**EXERCISE AIM**.
Reproduce only what runs from the line containing "Task: Select the number 26 player circle" to the line containing "1456x818 pixels." in the records below, inclusive. Keep it exact, and keep the pictures out.

**AVAILABLE DATA**.
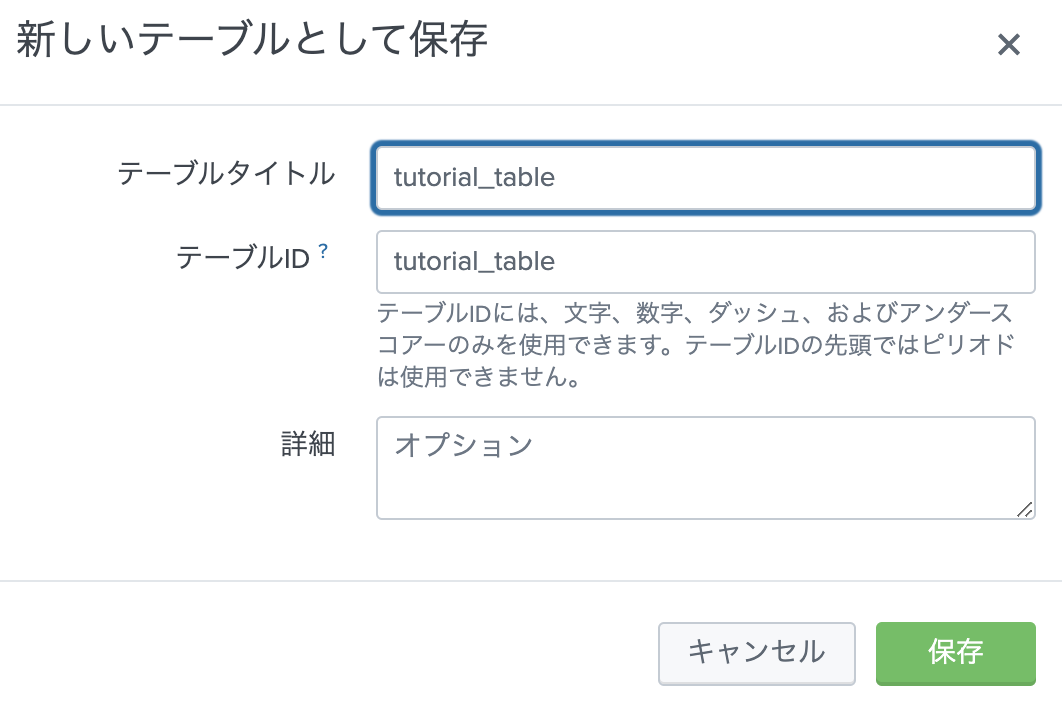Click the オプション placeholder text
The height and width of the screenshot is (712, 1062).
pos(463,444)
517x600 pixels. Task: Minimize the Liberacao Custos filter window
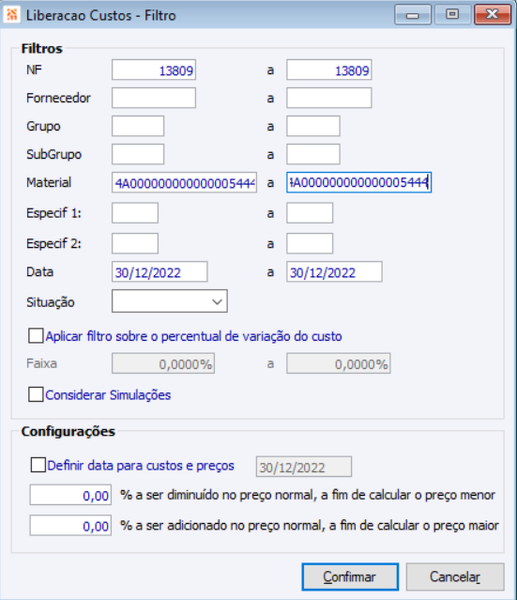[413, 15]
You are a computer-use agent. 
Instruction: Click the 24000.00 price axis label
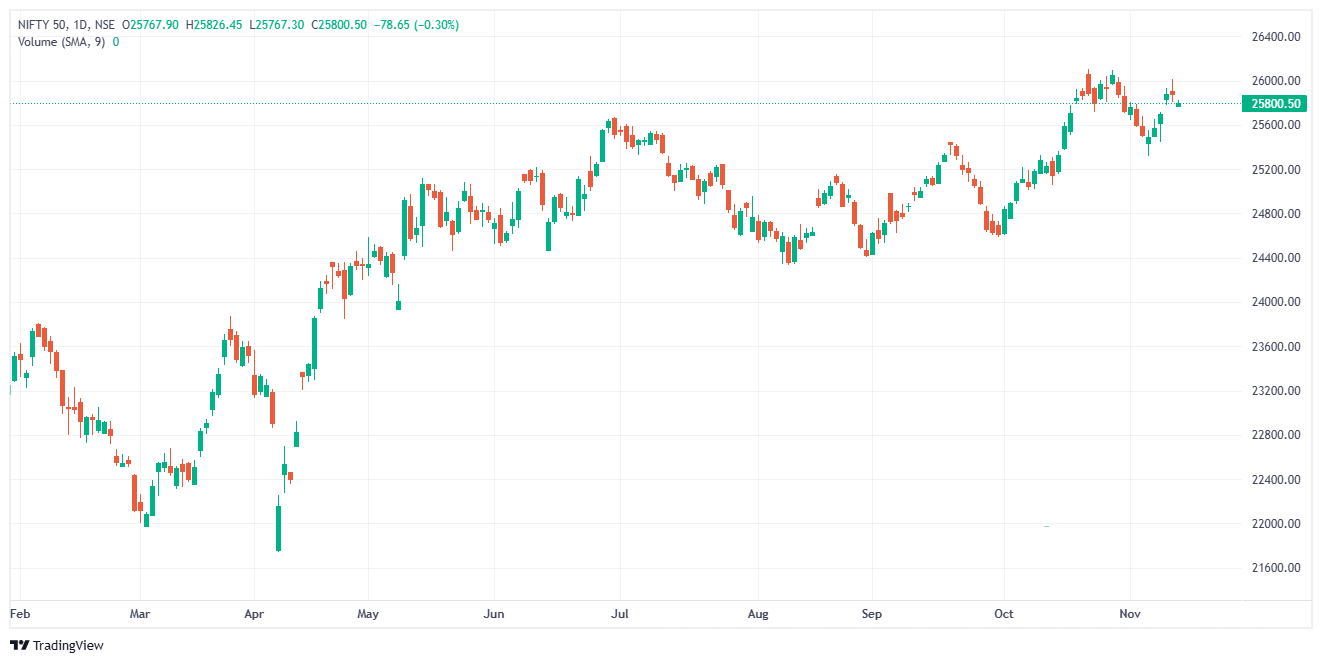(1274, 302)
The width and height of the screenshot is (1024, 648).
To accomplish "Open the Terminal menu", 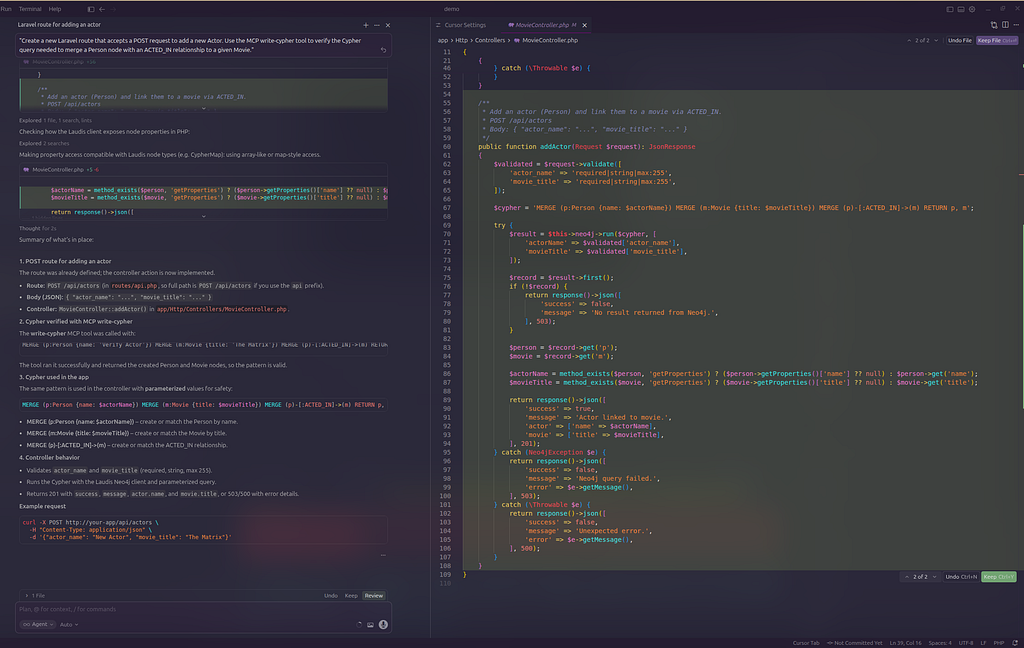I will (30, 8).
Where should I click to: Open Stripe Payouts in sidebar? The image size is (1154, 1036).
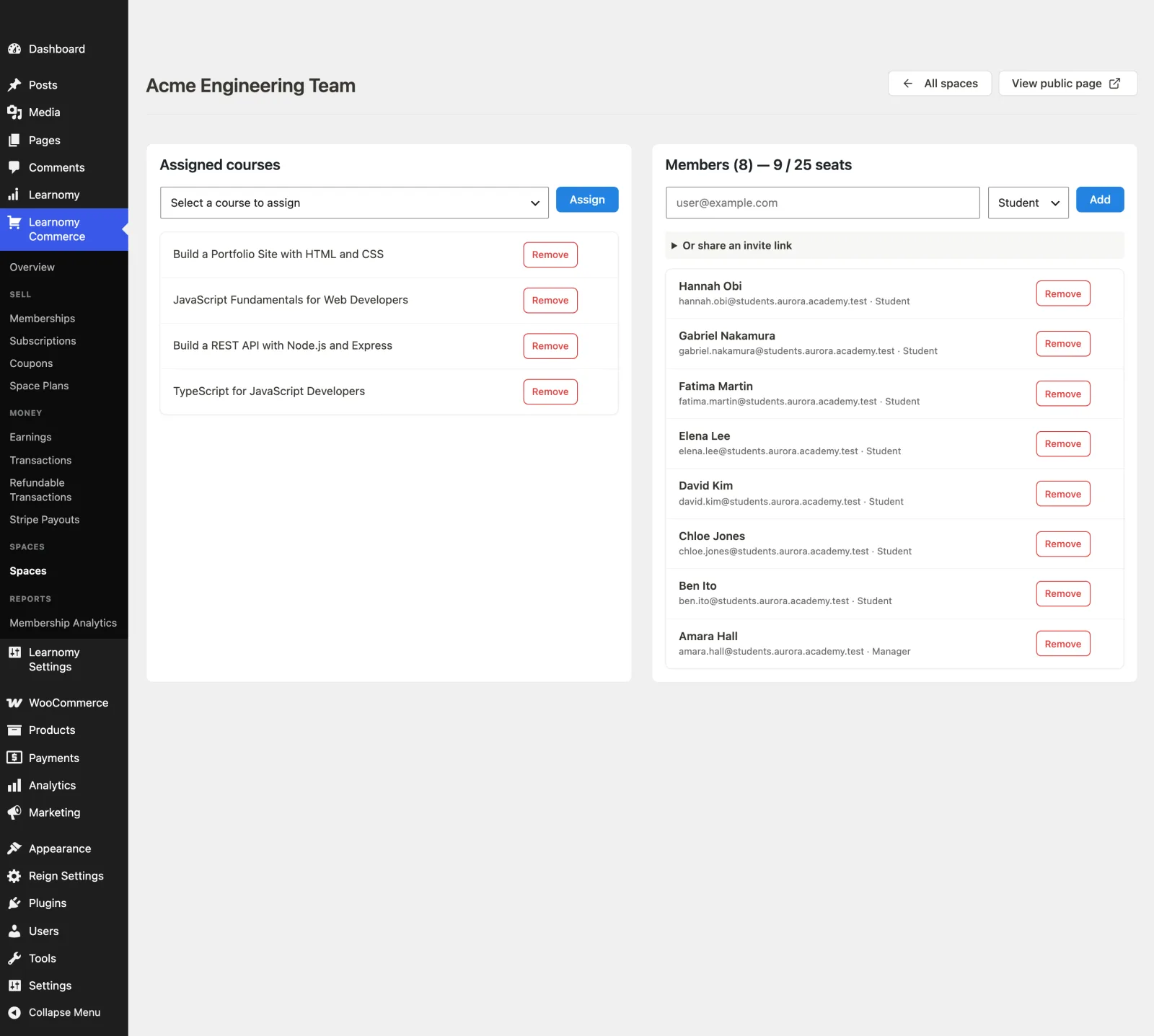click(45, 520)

==

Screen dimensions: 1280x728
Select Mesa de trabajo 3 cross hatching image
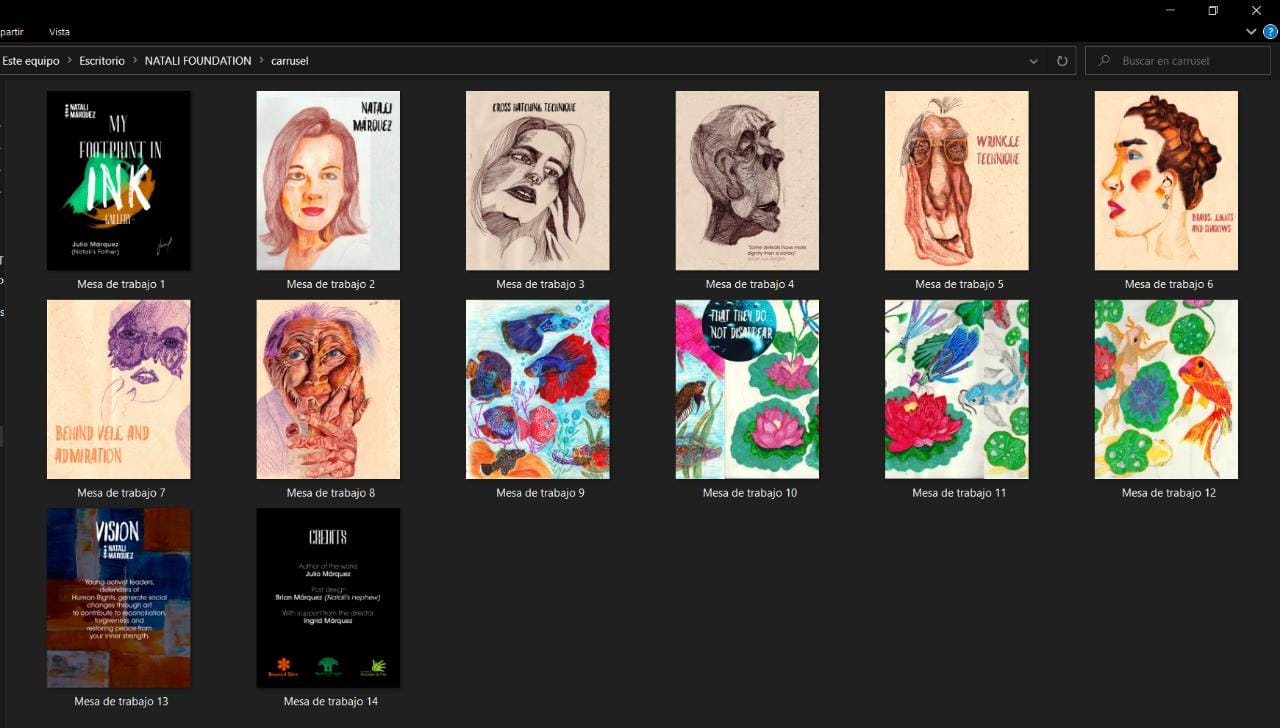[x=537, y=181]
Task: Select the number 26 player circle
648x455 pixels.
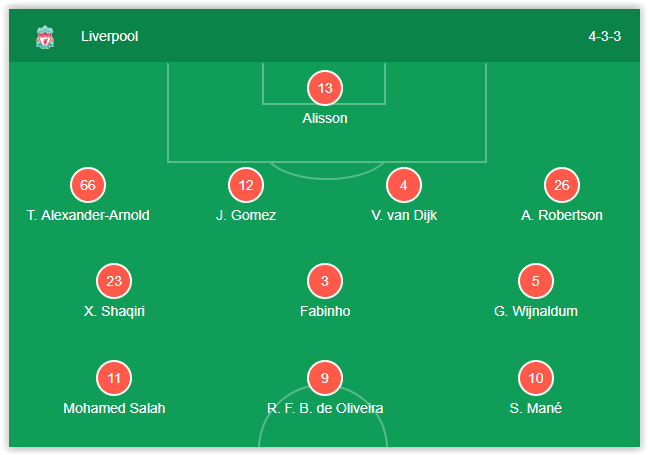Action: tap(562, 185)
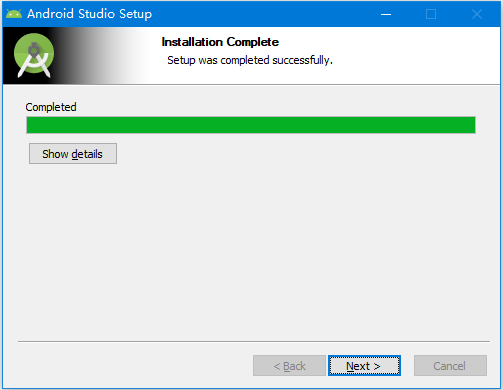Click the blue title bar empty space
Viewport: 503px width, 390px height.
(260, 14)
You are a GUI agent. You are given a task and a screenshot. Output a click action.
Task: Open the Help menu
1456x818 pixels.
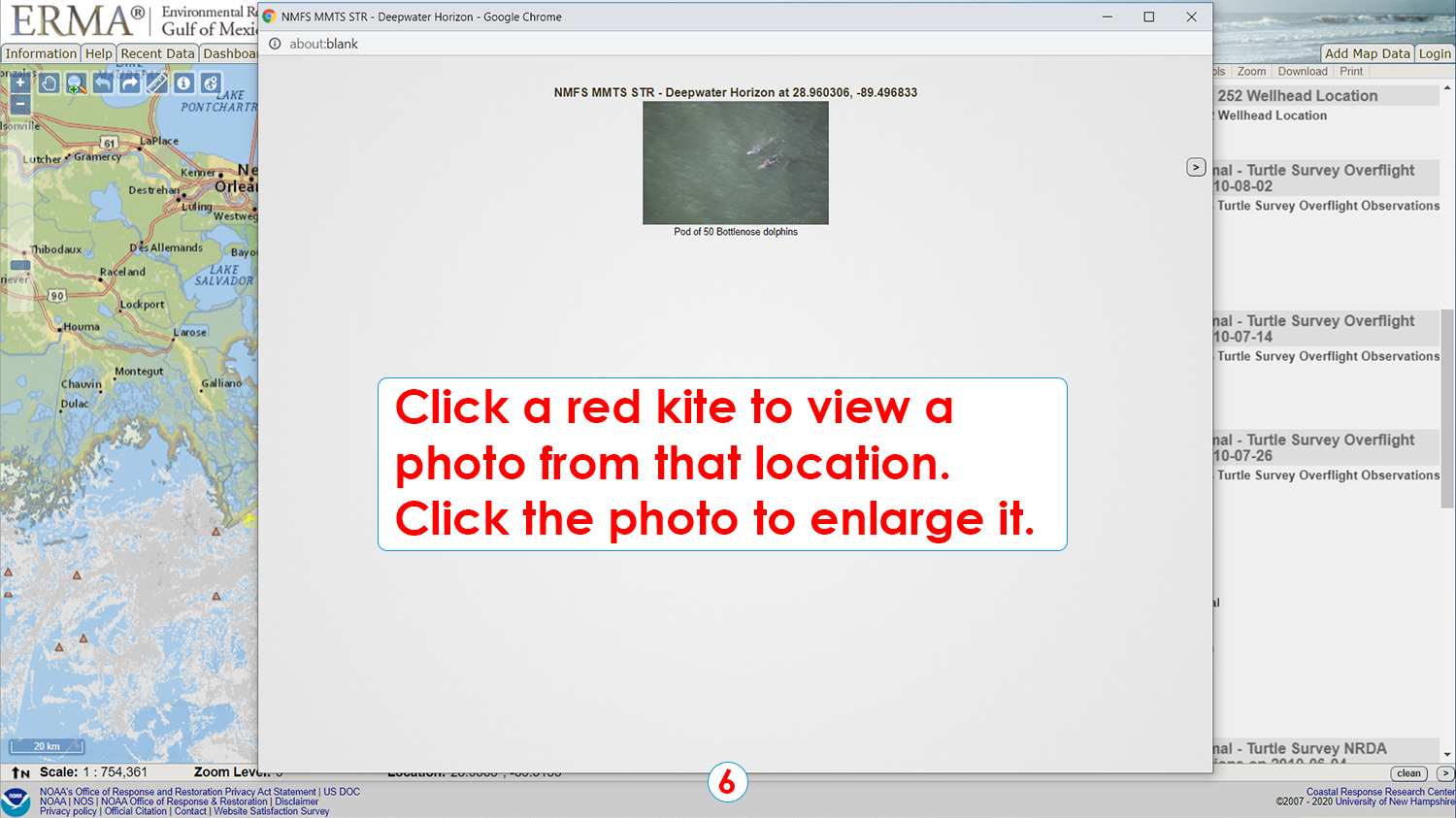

==

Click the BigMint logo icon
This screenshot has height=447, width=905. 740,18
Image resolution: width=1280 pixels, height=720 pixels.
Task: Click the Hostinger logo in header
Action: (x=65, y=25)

**TASK OUTPUT**.
Task: Select the number 26 player circle
648x455 pixels.
Action: tap(562, 185)
Click the blue title bar empty space
Viewport: 503px width, 390px height.
(260, 14)
You are a GUI agent. You are given a task and a screenshot. Output a click action.
Task: Open the Help menu
1456x818 pixels.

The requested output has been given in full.